One of my favorite Martin Luther King Jr. quotes is about how evil cannot be driven out; it must be crowded out. It means we need to ensure the good outnumbers the bad.
King was talking about things like racial injustice, civil strife and historic inequities tearing at the very fabric of our nation.
I’m talking about things like outrageous ticket service fees, unbending guest relations personnel and the inhuman outrage of $12 domestic beers.
But there was so much good that happened that night I’m going to stack it up in a pile so that one day I can be an example to you about overcoming my sort of adversity.
First of all Quinn came to town. I have friends who bitch about me writing about Quinn too much, but seeing Quinn is always eventful and his presence is too tumultuous to ignore.
This was the third time Quinn and I have paired up to see a Springsteen show either here or in his hometown Columbus.
It’s no exaggeration to say I’d rather see Quinn than Springsteen, and not just because it would save me a fortune. See, Quinn’s one of those guys for whom the Springsteen seats can’t be close enough.

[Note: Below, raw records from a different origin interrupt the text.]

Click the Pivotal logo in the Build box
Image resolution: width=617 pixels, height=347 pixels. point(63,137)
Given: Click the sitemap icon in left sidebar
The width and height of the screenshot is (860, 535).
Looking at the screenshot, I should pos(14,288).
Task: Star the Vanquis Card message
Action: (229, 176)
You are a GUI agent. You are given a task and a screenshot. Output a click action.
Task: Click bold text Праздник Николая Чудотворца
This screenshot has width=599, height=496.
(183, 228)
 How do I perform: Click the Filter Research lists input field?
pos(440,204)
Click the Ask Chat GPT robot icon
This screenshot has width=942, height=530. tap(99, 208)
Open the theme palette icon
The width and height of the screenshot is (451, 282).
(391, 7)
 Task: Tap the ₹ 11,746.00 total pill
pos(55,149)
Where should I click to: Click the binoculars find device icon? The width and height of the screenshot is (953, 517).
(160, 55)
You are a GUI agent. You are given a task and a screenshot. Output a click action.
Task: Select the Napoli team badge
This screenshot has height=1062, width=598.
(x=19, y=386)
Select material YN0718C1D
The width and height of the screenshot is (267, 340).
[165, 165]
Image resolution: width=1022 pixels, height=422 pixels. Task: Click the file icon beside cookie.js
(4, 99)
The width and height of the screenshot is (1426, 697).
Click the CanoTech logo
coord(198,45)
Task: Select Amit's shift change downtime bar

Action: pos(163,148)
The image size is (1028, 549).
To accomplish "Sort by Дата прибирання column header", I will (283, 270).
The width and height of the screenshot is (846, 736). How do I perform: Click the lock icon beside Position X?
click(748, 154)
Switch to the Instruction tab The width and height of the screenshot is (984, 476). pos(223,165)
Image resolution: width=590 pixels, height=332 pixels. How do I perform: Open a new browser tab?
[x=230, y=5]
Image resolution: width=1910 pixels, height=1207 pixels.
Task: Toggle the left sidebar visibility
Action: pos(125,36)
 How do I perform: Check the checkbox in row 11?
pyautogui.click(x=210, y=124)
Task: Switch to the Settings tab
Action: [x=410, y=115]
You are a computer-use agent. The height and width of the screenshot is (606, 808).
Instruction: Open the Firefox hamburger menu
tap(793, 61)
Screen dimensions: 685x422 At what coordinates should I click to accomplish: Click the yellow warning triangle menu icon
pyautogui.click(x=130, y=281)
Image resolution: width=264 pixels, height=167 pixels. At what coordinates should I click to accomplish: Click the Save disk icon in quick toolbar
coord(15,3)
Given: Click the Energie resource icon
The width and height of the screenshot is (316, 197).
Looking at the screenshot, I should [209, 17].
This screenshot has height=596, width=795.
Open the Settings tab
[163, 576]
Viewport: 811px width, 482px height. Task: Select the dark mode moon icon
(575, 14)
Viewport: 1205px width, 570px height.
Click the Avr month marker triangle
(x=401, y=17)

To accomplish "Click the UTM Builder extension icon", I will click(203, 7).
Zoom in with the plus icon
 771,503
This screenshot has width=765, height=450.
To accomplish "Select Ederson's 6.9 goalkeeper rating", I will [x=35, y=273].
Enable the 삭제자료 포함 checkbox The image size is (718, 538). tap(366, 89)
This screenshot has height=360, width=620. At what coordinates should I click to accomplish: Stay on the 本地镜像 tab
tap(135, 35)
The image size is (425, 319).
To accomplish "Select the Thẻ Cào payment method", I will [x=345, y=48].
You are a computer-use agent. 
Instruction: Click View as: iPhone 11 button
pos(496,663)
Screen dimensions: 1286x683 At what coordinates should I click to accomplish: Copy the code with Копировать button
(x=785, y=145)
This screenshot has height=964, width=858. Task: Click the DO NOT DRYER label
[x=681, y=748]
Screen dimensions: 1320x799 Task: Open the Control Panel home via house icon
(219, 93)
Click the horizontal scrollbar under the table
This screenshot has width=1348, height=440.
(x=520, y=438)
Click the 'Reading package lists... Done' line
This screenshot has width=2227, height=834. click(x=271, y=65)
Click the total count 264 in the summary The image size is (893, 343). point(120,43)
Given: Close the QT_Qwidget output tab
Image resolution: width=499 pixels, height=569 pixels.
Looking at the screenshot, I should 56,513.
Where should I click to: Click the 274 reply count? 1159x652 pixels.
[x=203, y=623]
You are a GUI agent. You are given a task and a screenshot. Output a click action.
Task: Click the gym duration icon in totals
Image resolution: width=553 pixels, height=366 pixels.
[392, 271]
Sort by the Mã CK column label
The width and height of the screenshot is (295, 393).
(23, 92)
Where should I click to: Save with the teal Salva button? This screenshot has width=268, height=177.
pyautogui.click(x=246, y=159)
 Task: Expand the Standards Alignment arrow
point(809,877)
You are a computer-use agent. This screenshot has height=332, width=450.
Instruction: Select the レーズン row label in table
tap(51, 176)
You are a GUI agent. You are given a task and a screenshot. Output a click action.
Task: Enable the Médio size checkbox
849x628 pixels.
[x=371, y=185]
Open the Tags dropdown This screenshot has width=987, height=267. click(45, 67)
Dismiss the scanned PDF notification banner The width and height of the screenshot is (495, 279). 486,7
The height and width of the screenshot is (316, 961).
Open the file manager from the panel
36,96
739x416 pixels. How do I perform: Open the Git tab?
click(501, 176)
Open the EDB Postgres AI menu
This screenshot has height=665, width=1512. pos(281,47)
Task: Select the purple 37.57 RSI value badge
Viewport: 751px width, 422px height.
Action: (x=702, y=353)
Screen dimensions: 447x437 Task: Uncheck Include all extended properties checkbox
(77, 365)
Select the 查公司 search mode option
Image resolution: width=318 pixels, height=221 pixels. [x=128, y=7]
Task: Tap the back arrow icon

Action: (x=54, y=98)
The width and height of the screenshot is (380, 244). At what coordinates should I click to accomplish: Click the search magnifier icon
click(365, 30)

I’m convinced if we’d scored floor seats and wormed our way up so our chins were resting on the stage right by the Boss’s boots, he’d say, “Look! There’s some space up there on Roy Bittan’s piano bench. I’ll bet he’d let us sit there next to him!”
Our tickets, the source of so much contention, were in the first row of the balcony behind the stage. For Quinn that was really bad, but using MLK’s logic I’m going to crowd out his bad and bury it with my good.
Good because I thought the view was fine and because if we hadn’t sat there we never would have met the guy from Buffalo who drives all around the country to see Springsteen. That’s not uncommon. What is uncommon is to have brought along and purchased tickets for this two children, ages 7 and 5, so they could see Bruce too. They said their favorite albums are “The Rising” and “Wrecking Ball” respectively. They both snoozed through the last half of the show.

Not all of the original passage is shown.